How to Get Rid of Guilt: Getting Past the Illusion of Control
Feb 21, 2021When the Mind falls silent for a time and your personal stories fall off of you, life appears very simple. You can see that you are simply a product of your attention. At that moment, you can see very clearly that almost every suffering has been a product of your willingness to participate in a story. You have left a place of Wholeness to have an experience with lack. This is not to say there aren’t people living in horrible circumstances, but if you are reading this blog, you likely have more options than you realize.
A when guilt enters the storyline of your life, it makes you feel like don’t deserve happiness. You haven’t atoned. And often your guilt is so vague and poorly defined, you can’t even figure out why you feel it. You just feel like something you are is not ok. This leads to a dangerous game with the brain because the brain is just an answer machine. If you ask your brain why you feel so guilty, it will answer whether it knows the reason or not. As we’ve discussed in other posts, it will simply shuffle through everything in your life and spit out a viable answer. If you atone for that answer, the guilt remains. You pull the lever again and the brain spits out yet another answer. But none of this is real. I’m going to tell you right now why you feel guilty. You may not believe it at first, but if you continue to ponder it, you will come to see it is fairly indisputable.
You feel guilty because you have been infected with the erroneous belief that you have absolute control over yourself and your response to life.
You believe you are running the show, only poorly. But let’s really look at this. You say you should be able to control everything about yourself, but you don’t. Nobody does. Why? If life is that simple, why isn’t everyone just becoming the person they wish to become and acting according to what they know is right?
The answer: Because it takes more than just knowing what you should do to incite a consistent change in action. The action itself has to be in alignment with your deepest wants and desires and this is where the process has been taken out of your hands.

=== Apply what you read ===
(a) In the post on guilt, what does the writer call the brain?
(b) From the post on guilt, return the passage that begins with the words containing "You believe you" and ends with "of your hands.".
The material after this text was taken from a separate source.

Stored records

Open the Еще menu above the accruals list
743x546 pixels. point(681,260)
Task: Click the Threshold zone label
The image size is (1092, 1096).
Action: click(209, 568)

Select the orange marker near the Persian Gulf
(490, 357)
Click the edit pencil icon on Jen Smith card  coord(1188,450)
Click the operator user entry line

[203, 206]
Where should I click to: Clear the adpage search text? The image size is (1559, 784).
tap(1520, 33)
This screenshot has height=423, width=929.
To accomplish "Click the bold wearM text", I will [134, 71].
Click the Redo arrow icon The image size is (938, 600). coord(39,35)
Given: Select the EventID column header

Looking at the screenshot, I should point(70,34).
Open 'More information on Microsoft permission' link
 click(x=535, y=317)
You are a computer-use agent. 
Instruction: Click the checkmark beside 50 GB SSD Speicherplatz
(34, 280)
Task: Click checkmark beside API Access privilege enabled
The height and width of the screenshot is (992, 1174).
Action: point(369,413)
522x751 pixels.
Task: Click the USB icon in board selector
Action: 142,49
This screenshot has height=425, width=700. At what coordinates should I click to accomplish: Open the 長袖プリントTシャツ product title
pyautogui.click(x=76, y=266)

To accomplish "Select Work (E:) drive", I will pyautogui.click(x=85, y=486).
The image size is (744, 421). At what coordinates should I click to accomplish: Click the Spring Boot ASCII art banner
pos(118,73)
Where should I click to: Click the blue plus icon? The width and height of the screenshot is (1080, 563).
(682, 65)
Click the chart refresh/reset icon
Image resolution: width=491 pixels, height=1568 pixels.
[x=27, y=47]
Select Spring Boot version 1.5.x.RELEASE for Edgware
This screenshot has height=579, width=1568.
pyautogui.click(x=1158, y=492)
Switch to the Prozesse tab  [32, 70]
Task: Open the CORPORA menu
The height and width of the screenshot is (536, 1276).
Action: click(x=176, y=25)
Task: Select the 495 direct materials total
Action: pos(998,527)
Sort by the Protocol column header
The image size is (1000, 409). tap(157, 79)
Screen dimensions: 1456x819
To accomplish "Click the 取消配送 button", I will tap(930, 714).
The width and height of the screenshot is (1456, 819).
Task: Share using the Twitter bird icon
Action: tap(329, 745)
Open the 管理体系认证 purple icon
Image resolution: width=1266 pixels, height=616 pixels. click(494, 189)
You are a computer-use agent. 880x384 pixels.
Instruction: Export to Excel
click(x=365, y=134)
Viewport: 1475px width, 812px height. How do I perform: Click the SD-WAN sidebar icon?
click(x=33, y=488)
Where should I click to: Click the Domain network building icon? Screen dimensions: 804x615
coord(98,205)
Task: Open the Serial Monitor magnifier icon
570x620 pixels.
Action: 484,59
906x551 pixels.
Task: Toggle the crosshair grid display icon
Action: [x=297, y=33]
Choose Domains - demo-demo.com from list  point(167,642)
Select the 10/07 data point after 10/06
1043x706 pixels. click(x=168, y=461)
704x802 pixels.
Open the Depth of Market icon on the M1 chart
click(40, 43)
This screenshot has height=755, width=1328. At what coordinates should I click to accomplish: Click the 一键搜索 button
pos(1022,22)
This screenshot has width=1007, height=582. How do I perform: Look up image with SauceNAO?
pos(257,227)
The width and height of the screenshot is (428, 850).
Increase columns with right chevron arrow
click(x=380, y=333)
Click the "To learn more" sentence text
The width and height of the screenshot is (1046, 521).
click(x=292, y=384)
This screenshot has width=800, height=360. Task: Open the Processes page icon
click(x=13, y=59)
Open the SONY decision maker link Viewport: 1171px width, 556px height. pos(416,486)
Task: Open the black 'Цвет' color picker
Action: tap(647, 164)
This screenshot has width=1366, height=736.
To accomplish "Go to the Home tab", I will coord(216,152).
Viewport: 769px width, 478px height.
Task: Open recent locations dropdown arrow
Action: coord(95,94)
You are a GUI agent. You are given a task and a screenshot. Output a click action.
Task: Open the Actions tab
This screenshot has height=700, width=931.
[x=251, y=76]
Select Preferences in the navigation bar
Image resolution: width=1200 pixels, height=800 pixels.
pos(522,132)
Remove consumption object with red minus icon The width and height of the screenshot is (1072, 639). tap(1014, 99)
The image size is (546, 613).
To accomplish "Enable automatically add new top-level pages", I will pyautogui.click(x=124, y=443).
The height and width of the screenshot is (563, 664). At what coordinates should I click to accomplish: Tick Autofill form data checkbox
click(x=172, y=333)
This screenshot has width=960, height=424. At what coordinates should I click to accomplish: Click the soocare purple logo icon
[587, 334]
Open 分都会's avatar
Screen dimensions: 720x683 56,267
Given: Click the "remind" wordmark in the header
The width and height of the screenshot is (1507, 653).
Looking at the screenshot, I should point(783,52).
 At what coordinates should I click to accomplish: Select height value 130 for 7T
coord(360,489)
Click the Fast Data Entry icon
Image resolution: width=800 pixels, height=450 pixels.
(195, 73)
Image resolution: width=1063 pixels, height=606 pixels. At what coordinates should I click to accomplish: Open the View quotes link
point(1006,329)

=== Solutions for each task ===
(a) An answer machine.

(b)
You believe you are running the show, only poorly. But let’s really look at this. You say you should be able to control everything about yourself, but you don’t. Nobody does. Why? If life is that simple, why isn’t everyone just becoming the person they wish to become and acting according to what they know is right?
The answer: Because it takes more than just knowing what you should do to incite a consistent change in action. The action itself has to be in alignment with your deepest wants and desires and this is where the process has been taken out of your hands.